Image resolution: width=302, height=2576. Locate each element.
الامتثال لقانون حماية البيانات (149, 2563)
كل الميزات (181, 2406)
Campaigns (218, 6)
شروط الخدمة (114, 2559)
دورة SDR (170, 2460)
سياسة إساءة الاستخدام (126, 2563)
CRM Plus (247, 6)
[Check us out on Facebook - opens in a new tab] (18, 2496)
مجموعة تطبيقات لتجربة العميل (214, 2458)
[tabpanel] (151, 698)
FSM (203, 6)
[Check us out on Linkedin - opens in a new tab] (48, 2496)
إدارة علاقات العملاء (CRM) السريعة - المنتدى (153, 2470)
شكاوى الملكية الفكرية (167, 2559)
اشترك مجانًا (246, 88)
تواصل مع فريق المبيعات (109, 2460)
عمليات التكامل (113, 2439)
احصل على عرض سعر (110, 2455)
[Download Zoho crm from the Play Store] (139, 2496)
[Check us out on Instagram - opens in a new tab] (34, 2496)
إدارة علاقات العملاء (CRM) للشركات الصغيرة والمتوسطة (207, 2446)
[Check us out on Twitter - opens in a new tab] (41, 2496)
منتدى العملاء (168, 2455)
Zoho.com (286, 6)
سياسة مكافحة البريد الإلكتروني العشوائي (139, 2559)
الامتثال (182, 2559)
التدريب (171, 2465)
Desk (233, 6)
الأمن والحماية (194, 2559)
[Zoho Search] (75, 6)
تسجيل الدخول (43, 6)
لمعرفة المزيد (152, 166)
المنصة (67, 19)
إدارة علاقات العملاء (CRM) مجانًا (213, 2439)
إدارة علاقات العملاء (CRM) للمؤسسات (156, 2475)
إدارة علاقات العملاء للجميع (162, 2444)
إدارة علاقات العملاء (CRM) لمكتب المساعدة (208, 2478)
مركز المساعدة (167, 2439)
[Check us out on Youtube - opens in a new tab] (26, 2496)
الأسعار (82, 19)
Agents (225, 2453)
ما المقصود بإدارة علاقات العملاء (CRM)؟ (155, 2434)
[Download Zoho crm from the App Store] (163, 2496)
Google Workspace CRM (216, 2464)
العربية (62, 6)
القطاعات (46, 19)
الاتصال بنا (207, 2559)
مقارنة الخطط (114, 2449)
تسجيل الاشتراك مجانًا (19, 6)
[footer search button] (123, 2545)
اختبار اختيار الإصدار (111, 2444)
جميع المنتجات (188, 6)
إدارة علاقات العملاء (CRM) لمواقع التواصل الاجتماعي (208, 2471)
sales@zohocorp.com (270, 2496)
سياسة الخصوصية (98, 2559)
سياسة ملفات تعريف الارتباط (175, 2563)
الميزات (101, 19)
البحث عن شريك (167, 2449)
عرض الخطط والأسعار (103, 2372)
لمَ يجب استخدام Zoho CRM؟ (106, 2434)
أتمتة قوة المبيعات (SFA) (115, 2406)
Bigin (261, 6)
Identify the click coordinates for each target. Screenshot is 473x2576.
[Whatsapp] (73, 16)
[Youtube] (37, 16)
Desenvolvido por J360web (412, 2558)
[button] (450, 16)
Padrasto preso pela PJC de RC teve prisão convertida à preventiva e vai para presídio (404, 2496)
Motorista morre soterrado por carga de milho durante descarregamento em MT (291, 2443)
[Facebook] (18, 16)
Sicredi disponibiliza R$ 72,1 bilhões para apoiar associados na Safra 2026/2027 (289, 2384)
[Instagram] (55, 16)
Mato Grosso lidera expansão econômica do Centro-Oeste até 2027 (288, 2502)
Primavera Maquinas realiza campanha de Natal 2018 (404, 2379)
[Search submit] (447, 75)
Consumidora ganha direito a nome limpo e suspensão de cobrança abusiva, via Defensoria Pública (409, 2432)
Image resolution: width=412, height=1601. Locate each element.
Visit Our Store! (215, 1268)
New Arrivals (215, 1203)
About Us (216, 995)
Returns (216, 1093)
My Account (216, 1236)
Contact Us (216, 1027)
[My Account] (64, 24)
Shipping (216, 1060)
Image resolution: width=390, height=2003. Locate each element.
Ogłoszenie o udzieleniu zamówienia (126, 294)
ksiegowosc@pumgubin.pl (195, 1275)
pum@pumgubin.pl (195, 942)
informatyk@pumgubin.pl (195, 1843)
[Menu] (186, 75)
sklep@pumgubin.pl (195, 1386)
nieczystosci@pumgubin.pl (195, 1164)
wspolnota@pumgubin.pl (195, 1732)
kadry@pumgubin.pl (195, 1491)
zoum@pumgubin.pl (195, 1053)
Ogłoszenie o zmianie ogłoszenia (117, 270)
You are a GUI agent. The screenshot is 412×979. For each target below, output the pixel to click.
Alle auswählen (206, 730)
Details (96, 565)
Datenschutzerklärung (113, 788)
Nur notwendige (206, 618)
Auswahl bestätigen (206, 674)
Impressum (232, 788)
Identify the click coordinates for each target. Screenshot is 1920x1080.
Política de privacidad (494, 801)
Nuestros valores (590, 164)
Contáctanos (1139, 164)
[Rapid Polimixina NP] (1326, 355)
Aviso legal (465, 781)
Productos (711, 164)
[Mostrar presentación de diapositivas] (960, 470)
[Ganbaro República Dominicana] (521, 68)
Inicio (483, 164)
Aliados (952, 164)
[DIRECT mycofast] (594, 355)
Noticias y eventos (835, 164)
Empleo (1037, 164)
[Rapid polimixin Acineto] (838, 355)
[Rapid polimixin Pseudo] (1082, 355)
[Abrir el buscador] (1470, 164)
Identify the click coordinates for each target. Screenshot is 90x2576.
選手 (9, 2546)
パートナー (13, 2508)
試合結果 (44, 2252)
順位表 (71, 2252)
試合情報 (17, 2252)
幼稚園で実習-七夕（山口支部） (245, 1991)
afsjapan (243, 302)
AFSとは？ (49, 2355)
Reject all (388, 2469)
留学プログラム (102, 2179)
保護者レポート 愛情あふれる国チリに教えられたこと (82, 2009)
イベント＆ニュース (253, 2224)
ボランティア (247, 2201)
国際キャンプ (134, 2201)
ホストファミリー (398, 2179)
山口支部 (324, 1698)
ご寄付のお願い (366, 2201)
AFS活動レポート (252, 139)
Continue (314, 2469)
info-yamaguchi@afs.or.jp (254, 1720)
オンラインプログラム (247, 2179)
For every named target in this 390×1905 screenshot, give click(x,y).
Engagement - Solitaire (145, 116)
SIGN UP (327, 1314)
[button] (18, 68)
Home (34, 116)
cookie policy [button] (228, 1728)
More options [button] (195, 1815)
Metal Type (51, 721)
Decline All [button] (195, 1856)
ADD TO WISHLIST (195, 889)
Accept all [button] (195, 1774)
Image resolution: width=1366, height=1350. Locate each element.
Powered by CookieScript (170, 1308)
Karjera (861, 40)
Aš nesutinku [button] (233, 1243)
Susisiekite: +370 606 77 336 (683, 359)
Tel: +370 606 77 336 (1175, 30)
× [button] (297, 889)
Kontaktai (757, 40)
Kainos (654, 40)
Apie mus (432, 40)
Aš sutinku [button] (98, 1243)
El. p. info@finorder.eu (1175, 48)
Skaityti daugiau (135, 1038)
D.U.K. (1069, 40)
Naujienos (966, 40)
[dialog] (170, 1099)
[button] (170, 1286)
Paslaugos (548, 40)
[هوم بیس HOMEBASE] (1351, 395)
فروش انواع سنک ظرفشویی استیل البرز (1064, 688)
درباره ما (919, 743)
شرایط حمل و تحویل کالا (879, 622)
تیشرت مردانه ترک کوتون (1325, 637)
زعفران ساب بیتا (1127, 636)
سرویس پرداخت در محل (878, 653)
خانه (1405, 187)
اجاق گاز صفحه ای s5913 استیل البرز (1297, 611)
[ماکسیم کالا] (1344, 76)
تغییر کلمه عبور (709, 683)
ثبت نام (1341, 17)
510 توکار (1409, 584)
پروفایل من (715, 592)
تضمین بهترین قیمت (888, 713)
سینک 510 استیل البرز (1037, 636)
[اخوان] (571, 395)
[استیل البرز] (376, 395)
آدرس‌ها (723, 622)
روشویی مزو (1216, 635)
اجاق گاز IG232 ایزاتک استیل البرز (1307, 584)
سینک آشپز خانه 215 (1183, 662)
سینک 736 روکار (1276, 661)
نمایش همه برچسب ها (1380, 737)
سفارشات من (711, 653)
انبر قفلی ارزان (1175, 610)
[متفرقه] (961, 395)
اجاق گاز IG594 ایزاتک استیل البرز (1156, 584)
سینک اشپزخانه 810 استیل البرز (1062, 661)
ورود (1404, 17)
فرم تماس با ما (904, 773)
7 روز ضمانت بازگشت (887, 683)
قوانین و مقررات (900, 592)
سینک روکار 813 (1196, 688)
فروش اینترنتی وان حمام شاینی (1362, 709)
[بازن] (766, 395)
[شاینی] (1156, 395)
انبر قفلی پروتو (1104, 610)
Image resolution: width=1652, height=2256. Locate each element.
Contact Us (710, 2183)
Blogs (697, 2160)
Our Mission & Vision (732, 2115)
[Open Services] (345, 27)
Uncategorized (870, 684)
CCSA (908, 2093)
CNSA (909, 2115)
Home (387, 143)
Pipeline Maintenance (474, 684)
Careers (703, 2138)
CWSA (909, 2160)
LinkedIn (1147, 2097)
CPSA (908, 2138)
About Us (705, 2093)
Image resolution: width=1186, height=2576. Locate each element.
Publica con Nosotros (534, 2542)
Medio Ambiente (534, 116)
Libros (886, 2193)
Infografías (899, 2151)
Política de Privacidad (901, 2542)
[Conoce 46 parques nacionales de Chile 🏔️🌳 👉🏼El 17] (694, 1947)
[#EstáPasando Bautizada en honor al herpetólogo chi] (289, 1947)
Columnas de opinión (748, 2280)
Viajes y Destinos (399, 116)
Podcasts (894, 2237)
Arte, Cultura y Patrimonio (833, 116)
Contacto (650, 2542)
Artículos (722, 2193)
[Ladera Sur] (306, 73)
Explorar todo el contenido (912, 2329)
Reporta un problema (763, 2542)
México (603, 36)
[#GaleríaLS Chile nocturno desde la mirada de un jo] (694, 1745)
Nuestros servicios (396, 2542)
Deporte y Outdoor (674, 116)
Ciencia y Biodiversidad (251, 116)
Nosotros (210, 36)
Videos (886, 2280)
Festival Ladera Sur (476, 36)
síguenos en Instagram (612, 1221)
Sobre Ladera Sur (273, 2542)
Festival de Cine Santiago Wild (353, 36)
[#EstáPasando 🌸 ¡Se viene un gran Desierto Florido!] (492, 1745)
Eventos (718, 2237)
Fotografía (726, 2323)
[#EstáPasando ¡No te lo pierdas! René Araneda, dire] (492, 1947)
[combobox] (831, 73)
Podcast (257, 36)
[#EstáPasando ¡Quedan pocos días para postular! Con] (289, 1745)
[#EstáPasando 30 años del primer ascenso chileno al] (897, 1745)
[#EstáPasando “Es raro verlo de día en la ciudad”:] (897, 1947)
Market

○ ○ ○ ○

* REQUIREMENT *
Working from the material above, retype exactly the lines from the one with "اجاق گاز IG594 ایزاتک استیل البرز (1156, 584)" through the one with "Infografías (899, 2151)", both included, and only those lines.

* TASK RESULT *
اجاق گاز IG594 ایزاتک استیل البرز (1156, 584)
سینک اشپزخانه 810 استیل البرز (1062, 661)
ورود (1404, 17)
فرم تماس با ما (904, 773)
7 روز ضمانت بازگشت (887, 683)
قوانین و مقررات (900, 592)
سینک روکار 813 (1196, 688)
فروش اینترنتی وان حمام شاینی (1362, 709)
[بازن] (766, 395)
[شاینی] (1156, 395)
انبر قفلی پروتو (1104, 610)
Image resolution: width=1652, height=2256. Locate each element.
Contact Us (710, 2183)
Blogs (697, 2160)
Our Mission & Vision (732, 2115)
[Open Services] (345, 27)
Uncategorized (870, 684)
CCSA (908, 2093)
CNSA (909, 2115)
Home (387, 143)
Pipeline Maintenance (474, 684)
Careers (703, 2138)
CWSA (909, 2160)
LinkedIn (1147, 2097)
CPSA (908, 2138)
About Us (705, 2093)
Image resolution: width=1186, height=2576. Locate each element.
Publica con Nosotros (534, 2542)
Medio Ambiente (534, 116)
Libros (886, 2193)
Infografías (899, 2151)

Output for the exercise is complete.